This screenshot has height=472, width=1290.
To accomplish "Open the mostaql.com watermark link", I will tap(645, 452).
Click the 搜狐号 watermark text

◇ ◇ ◇

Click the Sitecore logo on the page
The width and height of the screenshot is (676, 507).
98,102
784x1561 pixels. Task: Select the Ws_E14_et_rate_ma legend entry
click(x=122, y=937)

◇ ◇ ◇

Your reply is to repeat, unchanged, the lines above running from the one with "This screenshot has height=472, width=1290." up to and including the one with "Click the 搜狐号 watermark text".

• Answer to this exercise:
This screenshot has height=472, width=1290.
To accomplish "Open the mostaql.com watermark link", I will tap(645, 452).
Click the 搜狐号 watermark text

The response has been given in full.